==== Source text ====

Re: [Moderator Action] Tidy from Dave Raggett on 2000-01-21 (html-tidy@w3.org from January to March 2000)

From: Dave Raggett <dsr@w3.org>
Date: Fri, 21 Jan 2000 15:56:11 +0000 (GMT Standard Time)
To: David Goudie <david.goudie@bluewin.ch>
cc: html-tidy@w3.org
Message-ID: <Pine.WNT.4.10.10001211548580.300-100000@OEMCOMPUTER>

On Tue, 18 Jan 2000, David Goudie wrote:

> I have been attempting to 'decode' a large microsoft doc file
> and fortunately have been able to duplicate the problem in a
> small test file.
> 
> While I use xml and xsl as the basis for my work writing
> requirements specifications I do not have a strong insight into
> all aspects of these concepts. However, it seems to me that the
> <o:p> - which usually appears in <o:p></o:p> pairs - should be
> passed by Tidy. As always with Microsoft data files the
> percentage of 'junk' is large!

==== Data listing ====

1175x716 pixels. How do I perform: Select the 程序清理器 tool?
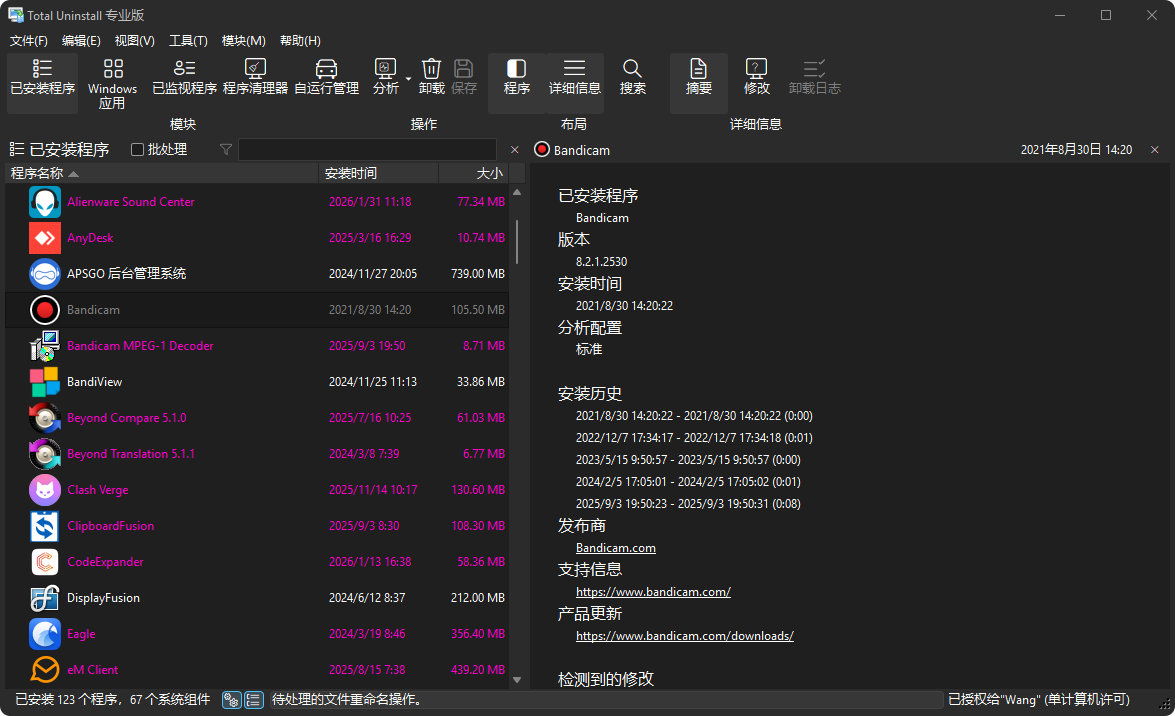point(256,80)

====
==== Data listing ====

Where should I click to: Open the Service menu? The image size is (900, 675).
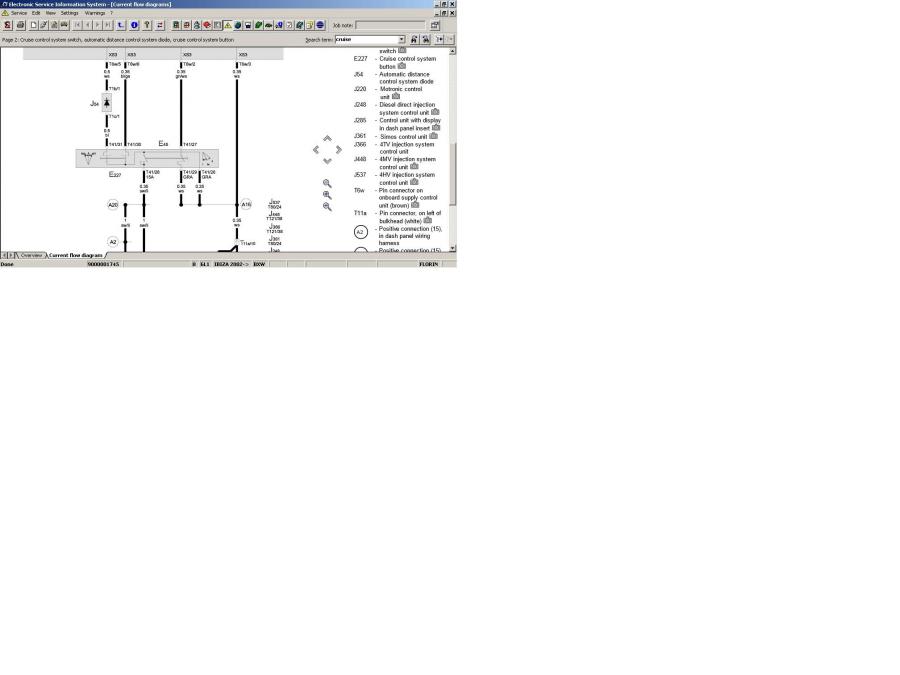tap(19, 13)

====

## [Task 1]
In one to three sentences, explain how the writer quoted in the Tidy mailing-list message came to be working with a small test file.
## [Task 2]
List every header field name that appears in the Tidy mailing-list message.
## [Task 3]
Carry on writing the Tidy mailing-list message from the point where it stops.
The items were drawn from a separate source and have nothing to do with the Tidy mailing-list message.

## [Expected answer 1]
He had been trying to decode a large Microsoft doc file and ran into a problem with it. He was able to reproduce that same problem in a small test file.

## [Expected answer 2]
From, Date, To, cc, Message-ID

## [Expected answer 3]
I just tried your test file and discovered that when you save
the file to "Web page" (not using the HTML export filter), all
of the <o:p> elements are empty. I am therefore curious as to why
you want these preserved. For instance, at the end of the file
there is:

<p class=MsoNormal><b><span lang=EN-AU><![if
!supportEmptyParas]>&nbsp;<![endif]><o:p></o:p></span></b></p>

Which is essentially an empty paragraph and a pretty poor way to
add vertical whitespace.

Regards,

-- Dave Raggett <dsr@w3.org> http://www.w3.org/People/Raggett
tel/fax: +44 122 578 3011 (or 2521) +44 385 320 444 (mobile)
World Wide Web Consortium (on assignment from HP Labs)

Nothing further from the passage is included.